*RECORDS SHOWN*:
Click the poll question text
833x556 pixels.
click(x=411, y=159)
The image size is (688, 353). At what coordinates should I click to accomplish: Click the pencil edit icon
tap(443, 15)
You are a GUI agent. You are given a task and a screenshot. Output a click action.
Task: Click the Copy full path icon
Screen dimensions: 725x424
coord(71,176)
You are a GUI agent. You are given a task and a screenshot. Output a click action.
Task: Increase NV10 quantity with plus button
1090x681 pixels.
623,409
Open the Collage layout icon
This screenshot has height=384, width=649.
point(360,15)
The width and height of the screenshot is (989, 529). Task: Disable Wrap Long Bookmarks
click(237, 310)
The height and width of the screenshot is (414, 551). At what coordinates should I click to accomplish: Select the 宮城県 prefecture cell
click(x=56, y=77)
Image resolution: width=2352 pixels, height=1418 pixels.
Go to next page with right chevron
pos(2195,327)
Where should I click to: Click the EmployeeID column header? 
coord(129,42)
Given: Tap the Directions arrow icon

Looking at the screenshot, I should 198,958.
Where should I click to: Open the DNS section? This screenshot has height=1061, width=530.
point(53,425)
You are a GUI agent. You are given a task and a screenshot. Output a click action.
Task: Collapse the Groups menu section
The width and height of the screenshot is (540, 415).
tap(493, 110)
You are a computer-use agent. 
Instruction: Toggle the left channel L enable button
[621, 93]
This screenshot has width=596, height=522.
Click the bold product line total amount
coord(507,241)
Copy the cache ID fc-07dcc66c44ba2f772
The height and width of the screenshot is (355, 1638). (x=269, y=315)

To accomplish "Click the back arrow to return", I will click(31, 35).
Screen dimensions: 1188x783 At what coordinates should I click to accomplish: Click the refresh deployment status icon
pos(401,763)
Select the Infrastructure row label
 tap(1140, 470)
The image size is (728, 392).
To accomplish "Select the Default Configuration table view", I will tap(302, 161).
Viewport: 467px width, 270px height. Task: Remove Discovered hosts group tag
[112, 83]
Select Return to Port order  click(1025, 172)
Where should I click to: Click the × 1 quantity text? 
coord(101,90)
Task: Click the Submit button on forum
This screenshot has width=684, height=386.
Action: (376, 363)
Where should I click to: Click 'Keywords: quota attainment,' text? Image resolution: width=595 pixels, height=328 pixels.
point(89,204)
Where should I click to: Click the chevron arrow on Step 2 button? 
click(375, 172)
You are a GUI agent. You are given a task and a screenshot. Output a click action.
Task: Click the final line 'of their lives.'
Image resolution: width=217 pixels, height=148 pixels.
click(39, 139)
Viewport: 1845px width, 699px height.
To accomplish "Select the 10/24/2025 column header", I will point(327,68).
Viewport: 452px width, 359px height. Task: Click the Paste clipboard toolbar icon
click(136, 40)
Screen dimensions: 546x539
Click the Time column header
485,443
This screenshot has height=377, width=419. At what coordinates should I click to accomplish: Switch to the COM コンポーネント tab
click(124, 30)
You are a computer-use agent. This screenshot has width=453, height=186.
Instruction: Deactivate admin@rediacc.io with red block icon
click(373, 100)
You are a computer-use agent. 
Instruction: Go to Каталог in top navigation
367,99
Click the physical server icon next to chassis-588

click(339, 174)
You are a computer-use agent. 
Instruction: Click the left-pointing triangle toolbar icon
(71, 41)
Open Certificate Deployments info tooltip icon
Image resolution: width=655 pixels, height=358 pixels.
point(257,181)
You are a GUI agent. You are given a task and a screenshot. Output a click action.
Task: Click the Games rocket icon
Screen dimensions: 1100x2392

*YOUR TASK*: Copy every line of the records from the one containing "Select Return to" down to the one containing "click(339, 174)", requests included, and reduce each coordinate in the answers by 52.

*TASK RESULT*:
Select Return to Port order  click(973, 120)
Where should I click to: Click the × 1 quantity text? 
coord(49,38)
Task: Click the Submit button on forum
This screenshot has width=684, height=386.
Action: (324, 311)
Where should I click to: Click 'Keywords: quota attainment,' text? Image resolution: width=595 pixels, height=328 pixels.
point(37,152)
Where should I click to: Click the chevron arrow on Step 2 button? 
click(323, 120)
You are a GUI agent. You are given a task and a screenshot. Output a click action.
Task: Click the final line 'of their lives.'
Image resolution: width=217 pixels, height=148 pixels.
click(-13, 87)
Viewport: 1845px width, 699px height.
To accomplish "Select the 10/24/2025 column header", I will point(275,16).
Viewport: 452px width, 359px height. Task: Click the Paste clipboard toolbar icon
click(84, -12)
Screen dimensions: 546x539
Click the Time column header
433,391
This screenshot has height=377, width=419. At what coordinates should I click to accomplish: Switch to the COM コンポーネント tab
click(72, -22)
You are a computer-use agent. This screenshot has width=453, height=186.
Instruction: Deactivate admin@rediacc.io with red block icon
click(321, 48)
You are a computer-use agent. 
Instruction: Go to Каталог in top navigation
315,47
Click the physical server icon next to chassis-588

click(287, 122)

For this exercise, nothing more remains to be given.